The composition of bacteria in the gut plays a surprisingly important role in training the immune system during early life. Research in animal models has shown that specific gut bacteria can influence whether autoimmune diabetes develops, with certain bacterial strains offering protection and a less diverse microbiome increasing vulnerability. One particular type of gut bacteria, segmented filamentous bacteria, has been shown to drive the development of specific immune cells that influence the balance between immune tolerance and autoimmunity. The broader idea, sometimes called the hygiene hypothesis, suggests that reduced exposure to diverse microbes in early childhood (through increased sanitation, antibiotic use, and less time outdoors) may leave the immune system poorly calibrated and more prone to attacking the body’s own tissues. This could partly explain why type 1 diabetes rates have been rising steadily in developed countries.

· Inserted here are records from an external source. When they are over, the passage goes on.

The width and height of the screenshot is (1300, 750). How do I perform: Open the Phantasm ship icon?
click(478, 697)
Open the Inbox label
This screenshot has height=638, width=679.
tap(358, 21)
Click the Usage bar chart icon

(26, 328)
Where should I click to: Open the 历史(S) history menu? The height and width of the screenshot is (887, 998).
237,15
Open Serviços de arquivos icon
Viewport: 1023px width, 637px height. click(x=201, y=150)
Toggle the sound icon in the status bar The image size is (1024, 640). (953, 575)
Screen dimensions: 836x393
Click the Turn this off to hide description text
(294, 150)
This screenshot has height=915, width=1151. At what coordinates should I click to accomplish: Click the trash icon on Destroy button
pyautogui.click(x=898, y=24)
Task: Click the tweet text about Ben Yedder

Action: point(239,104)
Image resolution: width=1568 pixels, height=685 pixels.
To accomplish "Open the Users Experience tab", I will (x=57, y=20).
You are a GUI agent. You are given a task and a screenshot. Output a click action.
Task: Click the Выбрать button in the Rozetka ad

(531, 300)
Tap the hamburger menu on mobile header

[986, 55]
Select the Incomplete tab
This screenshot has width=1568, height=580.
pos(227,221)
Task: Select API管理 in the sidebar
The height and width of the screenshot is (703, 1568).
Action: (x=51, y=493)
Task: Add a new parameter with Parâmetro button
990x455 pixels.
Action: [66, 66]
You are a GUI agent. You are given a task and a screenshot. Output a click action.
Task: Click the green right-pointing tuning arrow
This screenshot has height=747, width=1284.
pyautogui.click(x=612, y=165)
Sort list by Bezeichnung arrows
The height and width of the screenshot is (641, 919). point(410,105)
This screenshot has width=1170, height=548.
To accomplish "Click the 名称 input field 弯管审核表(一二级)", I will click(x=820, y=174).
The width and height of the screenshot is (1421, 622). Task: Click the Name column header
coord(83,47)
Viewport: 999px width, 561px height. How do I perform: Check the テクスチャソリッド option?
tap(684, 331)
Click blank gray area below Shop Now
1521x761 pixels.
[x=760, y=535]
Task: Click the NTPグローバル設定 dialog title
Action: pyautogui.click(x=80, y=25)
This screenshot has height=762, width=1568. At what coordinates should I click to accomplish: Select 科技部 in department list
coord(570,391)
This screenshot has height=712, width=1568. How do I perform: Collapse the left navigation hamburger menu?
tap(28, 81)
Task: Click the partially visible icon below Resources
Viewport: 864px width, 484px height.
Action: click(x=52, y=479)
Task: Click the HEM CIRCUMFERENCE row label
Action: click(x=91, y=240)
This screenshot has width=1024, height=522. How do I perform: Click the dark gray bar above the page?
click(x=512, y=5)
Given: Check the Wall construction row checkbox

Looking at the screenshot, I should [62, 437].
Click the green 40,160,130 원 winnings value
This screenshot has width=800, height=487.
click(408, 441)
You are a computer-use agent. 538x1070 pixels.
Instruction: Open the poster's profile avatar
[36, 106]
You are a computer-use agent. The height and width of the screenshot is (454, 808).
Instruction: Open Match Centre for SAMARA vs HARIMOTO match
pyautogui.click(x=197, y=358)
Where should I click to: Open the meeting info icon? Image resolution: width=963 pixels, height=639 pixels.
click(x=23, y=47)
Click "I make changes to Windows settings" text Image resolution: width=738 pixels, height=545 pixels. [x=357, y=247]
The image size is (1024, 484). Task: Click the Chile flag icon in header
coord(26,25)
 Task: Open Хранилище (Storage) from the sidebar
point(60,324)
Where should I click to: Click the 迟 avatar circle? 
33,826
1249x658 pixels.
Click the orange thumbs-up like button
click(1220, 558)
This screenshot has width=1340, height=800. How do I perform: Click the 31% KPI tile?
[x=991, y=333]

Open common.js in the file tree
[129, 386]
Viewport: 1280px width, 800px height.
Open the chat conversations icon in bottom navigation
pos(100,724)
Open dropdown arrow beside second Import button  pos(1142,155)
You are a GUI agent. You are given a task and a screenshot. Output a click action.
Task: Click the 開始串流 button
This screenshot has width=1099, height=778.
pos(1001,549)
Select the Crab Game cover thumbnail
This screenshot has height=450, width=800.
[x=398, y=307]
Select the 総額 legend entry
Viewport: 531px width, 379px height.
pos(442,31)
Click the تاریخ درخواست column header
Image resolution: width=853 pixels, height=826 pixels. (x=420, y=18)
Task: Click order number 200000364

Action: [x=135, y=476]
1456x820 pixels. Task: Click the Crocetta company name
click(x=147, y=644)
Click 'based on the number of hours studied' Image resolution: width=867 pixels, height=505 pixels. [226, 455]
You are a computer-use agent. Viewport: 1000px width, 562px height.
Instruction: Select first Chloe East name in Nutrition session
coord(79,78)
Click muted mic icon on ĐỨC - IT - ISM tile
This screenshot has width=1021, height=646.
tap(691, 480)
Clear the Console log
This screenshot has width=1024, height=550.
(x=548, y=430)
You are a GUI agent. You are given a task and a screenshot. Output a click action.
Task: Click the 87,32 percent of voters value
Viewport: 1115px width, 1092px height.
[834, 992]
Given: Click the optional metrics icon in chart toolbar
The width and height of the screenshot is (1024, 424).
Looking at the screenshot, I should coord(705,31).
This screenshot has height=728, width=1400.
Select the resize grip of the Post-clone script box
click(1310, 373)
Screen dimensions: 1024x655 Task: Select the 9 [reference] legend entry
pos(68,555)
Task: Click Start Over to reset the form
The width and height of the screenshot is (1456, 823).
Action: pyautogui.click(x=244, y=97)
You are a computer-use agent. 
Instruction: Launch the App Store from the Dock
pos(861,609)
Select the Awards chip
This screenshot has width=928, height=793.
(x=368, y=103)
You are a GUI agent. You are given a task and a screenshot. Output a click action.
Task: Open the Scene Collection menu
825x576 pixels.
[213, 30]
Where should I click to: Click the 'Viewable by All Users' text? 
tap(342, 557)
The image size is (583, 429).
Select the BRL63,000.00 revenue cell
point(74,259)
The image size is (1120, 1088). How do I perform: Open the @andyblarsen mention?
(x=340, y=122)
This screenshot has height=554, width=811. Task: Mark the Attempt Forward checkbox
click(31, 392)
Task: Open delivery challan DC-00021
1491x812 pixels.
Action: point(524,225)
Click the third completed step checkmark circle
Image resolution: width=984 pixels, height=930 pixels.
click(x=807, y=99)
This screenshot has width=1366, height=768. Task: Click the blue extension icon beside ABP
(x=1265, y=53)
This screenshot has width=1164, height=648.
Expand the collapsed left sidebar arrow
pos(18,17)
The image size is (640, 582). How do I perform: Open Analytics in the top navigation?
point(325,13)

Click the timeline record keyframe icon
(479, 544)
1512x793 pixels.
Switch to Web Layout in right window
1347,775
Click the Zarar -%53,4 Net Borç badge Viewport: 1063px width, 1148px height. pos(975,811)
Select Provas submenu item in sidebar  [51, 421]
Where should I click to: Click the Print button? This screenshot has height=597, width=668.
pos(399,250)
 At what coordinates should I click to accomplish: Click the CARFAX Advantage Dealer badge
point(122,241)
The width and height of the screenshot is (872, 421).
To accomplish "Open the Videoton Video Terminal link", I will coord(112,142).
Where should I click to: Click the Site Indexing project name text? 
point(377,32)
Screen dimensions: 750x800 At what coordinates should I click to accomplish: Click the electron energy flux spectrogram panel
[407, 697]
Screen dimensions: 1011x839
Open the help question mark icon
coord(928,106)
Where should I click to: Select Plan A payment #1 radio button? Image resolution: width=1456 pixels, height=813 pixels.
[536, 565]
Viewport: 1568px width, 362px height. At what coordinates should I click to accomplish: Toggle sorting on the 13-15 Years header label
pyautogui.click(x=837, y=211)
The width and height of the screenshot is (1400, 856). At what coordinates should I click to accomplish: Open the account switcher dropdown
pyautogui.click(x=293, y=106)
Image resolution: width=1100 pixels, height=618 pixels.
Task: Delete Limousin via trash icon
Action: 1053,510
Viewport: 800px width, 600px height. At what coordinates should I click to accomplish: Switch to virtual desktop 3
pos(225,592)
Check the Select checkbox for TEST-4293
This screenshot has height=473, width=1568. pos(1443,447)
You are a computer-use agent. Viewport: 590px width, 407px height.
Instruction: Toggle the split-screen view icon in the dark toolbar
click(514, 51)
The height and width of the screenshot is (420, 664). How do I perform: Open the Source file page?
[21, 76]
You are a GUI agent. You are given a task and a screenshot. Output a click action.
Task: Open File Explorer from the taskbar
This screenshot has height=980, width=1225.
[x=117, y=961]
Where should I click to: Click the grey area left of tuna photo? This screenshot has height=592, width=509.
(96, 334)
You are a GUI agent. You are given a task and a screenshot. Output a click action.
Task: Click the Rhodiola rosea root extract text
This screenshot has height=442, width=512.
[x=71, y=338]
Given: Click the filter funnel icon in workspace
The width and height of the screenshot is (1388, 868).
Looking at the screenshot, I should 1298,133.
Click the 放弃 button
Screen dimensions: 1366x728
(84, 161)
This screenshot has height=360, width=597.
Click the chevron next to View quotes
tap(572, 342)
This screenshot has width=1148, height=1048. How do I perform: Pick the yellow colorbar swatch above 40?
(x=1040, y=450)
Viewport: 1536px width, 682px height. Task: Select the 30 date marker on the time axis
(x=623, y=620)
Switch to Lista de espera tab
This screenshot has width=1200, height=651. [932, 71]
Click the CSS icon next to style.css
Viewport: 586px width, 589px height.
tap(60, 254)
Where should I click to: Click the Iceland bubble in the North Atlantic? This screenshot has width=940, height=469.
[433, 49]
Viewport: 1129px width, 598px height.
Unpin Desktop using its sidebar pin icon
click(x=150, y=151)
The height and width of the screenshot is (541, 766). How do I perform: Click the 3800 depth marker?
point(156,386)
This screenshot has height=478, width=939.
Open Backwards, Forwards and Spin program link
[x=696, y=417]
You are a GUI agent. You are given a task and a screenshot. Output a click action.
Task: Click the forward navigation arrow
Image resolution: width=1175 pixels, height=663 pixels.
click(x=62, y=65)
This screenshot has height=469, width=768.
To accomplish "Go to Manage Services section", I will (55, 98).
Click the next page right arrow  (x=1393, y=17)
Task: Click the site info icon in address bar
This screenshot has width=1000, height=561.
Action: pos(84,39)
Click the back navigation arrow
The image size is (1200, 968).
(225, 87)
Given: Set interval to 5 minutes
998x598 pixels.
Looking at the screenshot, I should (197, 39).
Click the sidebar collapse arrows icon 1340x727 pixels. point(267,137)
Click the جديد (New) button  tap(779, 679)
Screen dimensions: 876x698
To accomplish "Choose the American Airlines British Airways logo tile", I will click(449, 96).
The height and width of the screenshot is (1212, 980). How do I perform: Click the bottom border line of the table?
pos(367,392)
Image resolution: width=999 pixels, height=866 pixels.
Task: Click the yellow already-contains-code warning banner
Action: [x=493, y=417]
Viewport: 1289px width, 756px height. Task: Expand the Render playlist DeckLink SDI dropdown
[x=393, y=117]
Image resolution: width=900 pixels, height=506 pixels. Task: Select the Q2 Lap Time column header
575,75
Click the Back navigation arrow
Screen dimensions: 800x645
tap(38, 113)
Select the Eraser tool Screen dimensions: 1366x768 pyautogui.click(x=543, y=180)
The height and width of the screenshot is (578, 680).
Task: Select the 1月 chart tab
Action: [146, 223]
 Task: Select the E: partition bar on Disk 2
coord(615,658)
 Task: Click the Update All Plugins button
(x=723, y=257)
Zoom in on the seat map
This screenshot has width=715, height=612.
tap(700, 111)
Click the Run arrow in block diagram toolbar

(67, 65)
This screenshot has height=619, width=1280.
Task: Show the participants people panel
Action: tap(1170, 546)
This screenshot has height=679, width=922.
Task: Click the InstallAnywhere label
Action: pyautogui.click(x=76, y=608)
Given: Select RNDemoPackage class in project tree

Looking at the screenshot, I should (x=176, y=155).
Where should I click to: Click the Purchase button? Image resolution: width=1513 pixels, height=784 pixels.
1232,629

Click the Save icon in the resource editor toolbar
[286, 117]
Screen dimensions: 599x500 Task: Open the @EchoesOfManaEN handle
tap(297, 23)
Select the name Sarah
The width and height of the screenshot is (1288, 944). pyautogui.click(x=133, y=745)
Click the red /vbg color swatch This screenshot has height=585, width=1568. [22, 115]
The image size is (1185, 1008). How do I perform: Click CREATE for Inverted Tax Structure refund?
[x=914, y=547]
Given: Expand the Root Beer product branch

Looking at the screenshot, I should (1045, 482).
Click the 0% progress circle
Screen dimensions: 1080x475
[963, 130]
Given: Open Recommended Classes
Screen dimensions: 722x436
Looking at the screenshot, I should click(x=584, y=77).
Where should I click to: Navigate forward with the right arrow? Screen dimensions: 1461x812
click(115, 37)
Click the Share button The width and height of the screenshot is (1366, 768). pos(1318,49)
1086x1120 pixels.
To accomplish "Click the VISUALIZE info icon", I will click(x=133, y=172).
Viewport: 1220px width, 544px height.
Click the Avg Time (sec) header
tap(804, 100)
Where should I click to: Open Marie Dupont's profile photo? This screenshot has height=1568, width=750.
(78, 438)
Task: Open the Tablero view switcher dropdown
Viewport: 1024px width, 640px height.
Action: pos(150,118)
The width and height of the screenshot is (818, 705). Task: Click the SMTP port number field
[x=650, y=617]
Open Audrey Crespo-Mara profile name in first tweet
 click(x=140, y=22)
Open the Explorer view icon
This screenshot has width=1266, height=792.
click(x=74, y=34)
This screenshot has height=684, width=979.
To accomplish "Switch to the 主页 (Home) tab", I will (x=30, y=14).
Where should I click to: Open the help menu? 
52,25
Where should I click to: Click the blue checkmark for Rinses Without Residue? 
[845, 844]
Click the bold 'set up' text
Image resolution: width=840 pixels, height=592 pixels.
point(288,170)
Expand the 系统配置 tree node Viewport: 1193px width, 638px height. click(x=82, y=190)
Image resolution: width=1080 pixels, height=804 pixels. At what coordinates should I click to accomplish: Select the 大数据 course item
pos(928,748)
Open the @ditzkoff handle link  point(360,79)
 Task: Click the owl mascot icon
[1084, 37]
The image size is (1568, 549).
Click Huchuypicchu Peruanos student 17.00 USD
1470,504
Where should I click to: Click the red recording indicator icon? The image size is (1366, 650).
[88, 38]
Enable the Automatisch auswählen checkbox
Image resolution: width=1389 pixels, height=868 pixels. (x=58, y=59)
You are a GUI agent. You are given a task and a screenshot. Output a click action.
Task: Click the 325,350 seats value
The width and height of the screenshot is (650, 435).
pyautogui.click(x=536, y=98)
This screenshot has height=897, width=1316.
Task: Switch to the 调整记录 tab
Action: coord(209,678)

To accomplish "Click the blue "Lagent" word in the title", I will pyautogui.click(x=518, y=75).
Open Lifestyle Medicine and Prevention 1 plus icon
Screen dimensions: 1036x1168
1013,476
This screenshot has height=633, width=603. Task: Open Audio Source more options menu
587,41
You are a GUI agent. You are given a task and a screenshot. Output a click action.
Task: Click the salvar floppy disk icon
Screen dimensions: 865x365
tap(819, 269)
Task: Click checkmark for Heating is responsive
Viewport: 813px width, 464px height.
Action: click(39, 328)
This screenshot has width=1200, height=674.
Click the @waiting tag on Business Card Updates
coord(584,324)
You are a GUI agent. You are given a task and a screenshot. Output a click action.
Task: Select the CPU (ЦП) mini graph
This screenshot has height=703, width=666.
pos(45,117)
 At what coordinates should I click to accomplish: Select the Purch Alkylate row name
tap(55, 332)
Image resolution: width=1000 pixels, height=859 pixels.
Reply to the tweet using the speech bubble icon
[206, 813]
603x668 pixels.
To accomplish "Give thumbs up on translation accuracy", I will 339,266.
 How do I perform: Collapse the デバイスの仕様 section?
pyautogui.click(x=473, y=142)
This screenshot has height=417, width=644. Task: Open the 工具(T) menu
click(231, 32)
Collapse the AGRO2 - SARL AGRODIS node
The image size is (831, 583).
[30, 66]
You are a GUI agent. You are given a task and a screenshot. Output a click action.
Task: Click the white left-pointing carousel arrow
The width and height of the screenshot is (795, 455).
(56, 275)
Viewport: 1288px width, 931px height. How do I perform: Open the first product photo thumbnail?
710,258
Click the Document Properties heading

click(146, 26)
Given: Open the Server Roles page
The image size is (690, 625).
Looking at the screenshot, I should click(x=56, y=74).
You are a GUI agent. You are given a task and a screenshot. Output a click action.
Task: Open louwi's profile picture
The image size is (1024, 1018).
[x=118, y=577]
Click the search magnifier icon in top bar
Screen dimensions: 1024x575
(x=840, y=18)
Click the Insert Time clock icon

The Three Stages Before Symptoms Appear

Type 1 diabetes doesn’t happen overnight. The autoimmune process unfolds over months or years, and researchers now classify it into three distinct stages. Understanding these stages matters because it’s now possible to detect the disease before symptoms ever appear through blood tests that look for autoantibodies, immune proteins that signal the attack on beta cells has begun.

In stage 1, a person has two or more of these autoantibodies in their blood, but their blood sugar is completely normal and they feel fine. In stage 2, the autoantibodies are still present and blood sugar is starting to become abnormal, though not yet high enough to be diagnosed as diabetes. There are still no symptoms. Stage 3 is clinical diabetes, where blood sugar is persistently elevated and symptoms like excessive thirst, frequent urination, weight loss, and fatigue typically appear. Some people, especially young children, are first diagnosed during a dangerous complication called diabetic ketoacidosis, which is why early screening in high-risk families is increasingly recommended.

The lifetime risk of progressing from stage 1 to stage 3 is very high. Most people with two or more autoantibodies will eventually develop clinical diabetes, though the timeline varies from months to decades.

A New Option to Delay Onset

For the first time, there is an FDA-approved treatment that can delay the progression from stage 2 to stage 3 type 1 diabetes. In a clinical trial, people who received this immune-modulating therapy (teplizumab) took a median of about 4 years to develop clinical diabetes, compared to roughly 2 years in the group that received a placebo. In an extended follow-up averaging over 6 years, the treated group’s median time to diagnosis stretched to nearly 5 years. The treatment works by dampening the specific immune cells responsible for beta cell destruction, essentially slowing the autoimmune process. The greatest benefit appeared in the first year after treatment.

This doesn’t prevent type 1 diabetes, but an extra two to three years without the disease is meaningful, particularly for children and adolescents. It represents a fundamental shift in how the condition is approached: rather than waiting for symptoms and then managing blood sugar for life, it’s now possible to intervene during the silent autoimmune phase.

Who Gets Type 1 Diabetes

Type 1 diabetes affects roughly 4 in every 1,000 children and 5 in every 1,000 adults in the U.S. It’s often called “juvenile diabetes,” but that label is misleading. While it’s commonly diagnosed in childhood and adolescence, with the highest rates among kids aged 10 to 17, the peak adult prevalence is actually in the 45 to 64 age group. Adults can and do develop type 1 diabetes, and it’s frequently misdiagnosed as type 2 in people over 30.

Among children, rates are highest in non-Hispanic White youth and boys. Among adults, non-Hispanic White adults have the highest prevalence at roughly 6 per 1,000, followed by non-Hispanic Black adults at about 5 per 1,000. These demographic patterns likely reflect differences in the genetic variants that drive susceptibility, combined with environmental exposures that vary across populations.